### GIVEN EXERCISE
Put the rows starting at the line that contains "Given: Switch to the 辅料 tab" and ending at the line that contains "Looking at the" into a two-column CSV with the columns instruction and response, one line per row and each value in a quoted field with line breaks turned into spaces. Leave the pictures out.

### RECORDS PROVIDED
_____

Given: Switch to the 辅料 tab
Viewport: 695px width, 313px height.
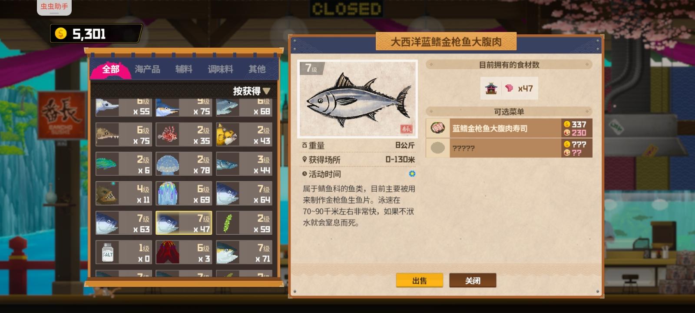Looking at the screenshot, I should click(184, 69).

_____

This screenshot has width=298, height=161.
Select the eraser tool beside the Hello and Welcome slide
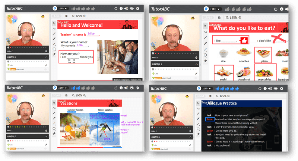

_____

### COMPLETED TASK
instruction,response
"Given: Switch to the 辅料 tab Viewport: 695px width, 313px height.","Looking at the screenshot, I should click(184, 69)."